▸ Records for the exercise
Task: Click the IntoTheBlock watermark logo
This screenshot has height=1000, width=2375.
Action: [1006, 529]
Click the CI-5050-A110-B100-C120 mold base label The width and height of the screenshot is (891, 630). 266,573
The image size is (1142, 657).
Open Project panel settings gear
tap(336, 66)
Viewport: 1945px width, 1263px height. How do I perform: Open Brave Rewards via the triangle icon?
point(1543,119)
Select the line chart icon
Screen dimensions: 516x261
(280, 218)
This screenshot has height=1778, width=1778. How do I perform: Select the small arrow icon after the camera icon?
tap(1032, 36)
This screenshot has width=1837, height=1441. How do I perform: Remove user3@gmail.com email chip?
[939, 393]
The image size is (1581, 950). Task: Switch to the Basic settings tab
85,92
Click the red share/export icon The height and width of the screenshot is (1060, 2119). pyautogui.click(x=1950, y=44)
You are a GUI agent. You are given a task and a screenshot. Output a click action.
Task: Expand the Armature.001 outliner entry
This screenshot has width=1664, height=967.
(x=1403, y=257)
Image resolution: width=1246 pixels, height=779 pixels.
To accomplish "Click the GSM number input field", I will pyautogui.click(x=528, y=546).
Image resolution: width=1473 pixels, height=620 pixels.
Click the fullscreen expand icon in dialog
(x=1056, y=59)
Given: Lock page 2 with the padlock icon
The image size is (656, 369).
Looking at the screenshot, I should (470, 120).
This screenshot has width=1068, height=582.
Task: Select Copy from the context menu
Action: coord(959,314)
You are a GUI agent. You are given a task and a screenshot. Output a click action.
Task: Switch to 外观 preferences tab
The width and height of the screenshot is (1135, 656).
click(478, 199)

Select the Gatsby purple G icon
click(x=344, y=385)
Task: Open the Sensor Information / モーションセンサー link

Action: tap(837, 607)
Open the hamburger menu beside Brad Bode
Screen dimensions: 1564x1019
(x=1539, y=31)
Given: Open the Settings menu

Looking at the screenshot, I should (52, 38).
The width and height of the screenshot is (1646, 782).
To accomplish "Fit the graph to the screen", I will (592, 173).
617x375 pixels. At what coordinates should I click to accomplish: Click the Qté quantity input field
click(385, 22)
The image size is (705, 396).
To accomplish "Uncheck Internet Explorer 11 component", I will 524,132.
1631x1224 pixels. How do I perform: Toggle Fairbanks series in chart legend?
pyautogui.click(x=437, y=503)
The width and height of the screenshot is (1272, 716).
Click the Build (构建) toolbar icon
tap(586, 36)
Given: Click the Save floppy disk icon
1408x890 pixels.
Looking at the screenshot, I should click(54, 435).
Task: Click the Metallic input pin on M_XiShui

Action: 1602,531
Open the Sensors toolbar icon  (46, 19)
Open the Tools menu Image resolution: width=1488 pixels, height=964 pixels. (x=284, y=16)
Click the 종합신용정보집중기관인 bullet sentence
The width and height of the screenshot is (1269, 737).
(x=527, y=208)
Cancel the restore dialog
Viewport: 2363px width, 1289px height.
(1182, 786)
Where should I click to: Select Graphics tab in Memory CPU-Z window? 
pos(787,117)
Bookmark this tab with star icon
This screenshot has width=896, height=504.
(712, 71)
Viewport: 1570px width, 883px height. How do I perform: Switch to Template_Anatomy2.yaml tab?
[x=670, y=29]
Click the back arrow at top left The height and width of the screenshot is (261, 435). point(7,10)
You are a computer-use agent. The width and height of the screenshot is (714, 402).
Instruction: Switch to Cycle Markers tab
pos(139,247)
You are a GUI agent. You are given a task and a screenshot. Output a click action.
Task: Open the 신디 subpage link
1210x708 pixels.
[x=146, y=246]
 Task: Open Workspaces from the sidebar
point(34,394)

▸ Work instruction
Say how many lines above include "resolution", please, and nothing else.

▸ Task output
3